# Task goal
When the listing has been read, print it out again in full, word for word.

═════ Given records ═════

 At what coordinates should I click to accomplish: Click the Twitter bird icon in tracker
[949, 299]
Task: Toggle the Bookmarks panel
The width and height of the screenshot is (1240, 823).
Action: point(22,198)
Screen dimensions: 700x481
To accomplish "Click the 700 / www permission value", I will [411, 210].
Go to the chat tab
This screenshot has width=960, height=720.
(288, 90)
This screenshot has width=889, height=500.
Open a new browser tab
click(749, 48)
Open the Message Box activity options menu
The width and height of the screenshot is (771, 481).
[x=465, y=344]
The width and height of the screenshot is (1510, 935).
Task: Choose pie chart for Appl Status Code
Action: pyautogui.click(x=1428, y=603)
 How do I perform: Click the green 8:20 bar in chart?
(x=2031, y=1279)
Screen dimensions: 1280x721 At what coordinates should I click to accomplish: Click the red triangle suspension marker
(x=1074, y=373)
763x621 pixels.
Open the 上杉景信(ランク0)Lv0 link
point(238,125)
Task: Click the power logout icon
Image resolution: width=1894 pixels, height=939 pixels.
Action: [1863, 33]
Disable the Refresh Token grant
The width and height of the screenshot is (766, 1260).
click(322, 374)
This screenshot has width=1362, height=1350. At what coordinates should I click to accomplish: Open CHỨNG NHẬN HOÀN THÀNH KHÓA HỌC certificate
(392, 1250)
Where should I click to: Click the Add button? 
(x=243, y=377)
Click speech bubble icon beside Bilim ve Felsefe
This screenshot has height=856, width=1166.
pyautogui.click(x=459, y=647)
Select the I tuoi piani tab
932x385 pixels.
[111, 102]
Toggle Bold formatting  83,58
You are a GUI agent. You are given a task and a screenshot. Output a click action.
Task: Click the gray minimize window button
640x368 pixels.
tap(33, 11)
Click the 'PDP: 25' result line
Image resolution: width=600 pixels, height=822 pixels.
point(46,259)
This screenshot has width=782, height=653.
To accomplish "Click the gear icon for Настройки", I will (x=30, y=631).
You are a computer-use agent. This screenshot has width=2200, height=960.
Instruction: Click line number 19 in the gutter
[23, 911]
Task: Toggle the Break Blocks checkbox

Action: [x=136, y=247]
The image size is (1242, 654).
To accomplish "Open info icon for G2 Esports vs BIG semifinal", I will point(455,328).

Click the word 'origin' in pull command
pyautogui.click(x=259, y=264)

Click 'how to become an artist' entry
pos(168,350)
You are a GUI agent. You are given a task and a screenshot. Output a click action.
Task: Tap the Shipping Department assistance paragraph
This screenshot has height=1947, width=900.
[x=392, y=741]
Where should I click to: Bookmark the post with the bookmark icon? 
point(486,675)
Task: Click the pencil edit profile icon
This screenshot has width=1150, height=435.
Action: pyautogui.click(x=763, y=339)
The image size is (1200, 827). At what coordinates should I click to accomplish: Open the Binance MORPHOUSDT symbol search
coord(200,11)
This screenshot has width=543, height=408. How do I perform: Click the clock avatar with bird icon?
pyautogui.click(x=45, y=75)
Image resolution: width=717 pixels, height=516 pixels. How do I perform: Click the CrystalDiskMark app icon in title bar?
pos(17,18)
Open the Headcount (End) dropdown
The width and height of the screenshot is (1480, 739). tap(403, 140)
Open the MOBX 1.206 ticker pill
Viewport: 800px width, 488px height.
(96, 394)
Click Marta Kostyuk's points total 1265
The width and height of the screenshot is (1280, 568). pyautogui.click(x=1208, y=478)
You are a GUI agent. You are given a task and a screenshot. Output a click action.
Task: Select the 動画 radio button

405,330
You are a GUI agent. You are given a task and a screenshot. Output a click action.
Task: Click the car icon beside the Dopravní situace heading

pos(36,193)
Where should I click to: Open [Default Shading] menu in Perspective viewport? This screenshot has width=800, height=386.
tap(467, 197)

═════

# Your solution
 At what coordinates should I click to accomplish: Click the Twitter bird icon in tracker
[949, 299]
Task: Toggle the Bookmarks panel
The width and height of the screenshot is (1240, 823).
Action: point(22,198)
Screen dimensions: 700x481
To accomplish "Click the 700 / www permission value", I will [411, 210].
Go to the chat tab
This screenshot has width=960, height=720.
(288, 90)
This screenshot has width=889, height=500.
Open a new browser tab
click(749, 48)
Open the Message Box activity options menu
The width and height of the screenshot is (771, 481).
[x=465, y=344]
The width and height of the screenshot is (1510, 935).
Task: Choose pie chart for Appl Status Code
Action: pyautogui.click(x=1428, y=603)
 How do I perform: Click the green 8:20 bar in chart?
(x=2031, y=1279)
Screen dimensions: 1280x721 At what coordinates should I click to accomplish: Click the red triangle suspension marker
(x=1074, y=373)
763x621 pixels.
Open the 上杉景信(ランク0)Lv0 link
point(238,125)
Task: Click the power logout icon
Image resolution: width=1894 pixels, height=939 pixels.
Action: [1863, 33]
Disable the Refresh Token grant
The width and height of the screenshot is (766, 1260).
click(322, 374)
This screenshot has width=1362, height=1350. At what coordinates should I click to accomplish: Open CHỨNG NHẬN HOÀN THÀNH KHÓA HỌC certificate
(392, 1250)
Where should I click to: Click the Add button? 
(x=243, y=377)
Click speech bubble icon beside Bilim ve Felsefe
This screenshot has height=856, width=1166.
pyautogui.click(x=459, y=647)
Select the I tuoi piani tab
932x385 pixels.
[111, 102]
Toggle Bold formatting  83,58
You are a GUI agent. You are given a task and a screenshot. Output a click action.
Task: Click the gray minimize window button
640x368 pixels.
tap(33, 11)
Click the 'PDP: 25' result line
Image resolution: width=600 pixels, height=822 pixels.
point(46,259)
This screenshot has width=782, height=653.
To accomplish "Click the gear icon for Настройки", I will (x=30, y=631).
You are a computer-use agent. This screenshot has width=2200, height=960.
Instruction: Click line number 19 in the gutter
[23, 911]
Task: Toggle the Break Blocks checkbox

Action: [x=136, y=247]
The image size is (1242, 654).
To accomplish "Open info icon for G2 Esports vs BIG semifinal", I will point(455,328).

Click the word 'origin' in pull command
pyautogui.click(x=259, y=264)

Click 'how to become an artist' entry
pos(168,350)
You are a GUI agent. You are given a task and a screenshot. Output a click action.
Task: Tap the Shipping Department assistance paragraph
This screenshot has height=1947, width=900.
[x=392, y=741]
Where should I click to: Bookmark the post with the bookmark icon? 
point(486,675)
Task: Click the pencil edit profile icon
This screenshot has width=1150, height=435.
Action: pyautogui.click(x=763, y=339)
The image size is (1200, 827). At what coordinates should I click to accomplish: Open the Binance MORPHOUSDT symbol search
coord(200,11)
This screenshot has width=543, height=408. How do I perform: Click the clock avatar with bird icon?
pyautogui.click(x=45, y=75)
Image resolution: width=717 pixels, height=516 pixels. How do I perform: Click the CrystalDiskMark app icon in title bar?
pos(17,18)
Open the Headcount (End) dropdown
The width and height of the screenshot is (1480, 739). tap(403, 140)
Open the MOBX 1.206 ticker pill
Viewport: 800px width, 488px height.
(96, 394)
Click Marta Kostyuk's points total 1265
The width and height of the screenshot is (1280, 568). pyautogui.click(x=1208, y=478)
You are a GUI agent. You are given a task and a screenshot. Output a click action.
Task: Select the 動画 radio button

405,330
You are a GUI agent. You are given a task and a screenshot. Output a click action.
Task: Click the car icon beside the Dopravní situace heading

pos(36,193)
Where should I click to: Open [Default Shading] menu in Perspective viewport? This screenshot has width=800, height=386.
tap(467, 197)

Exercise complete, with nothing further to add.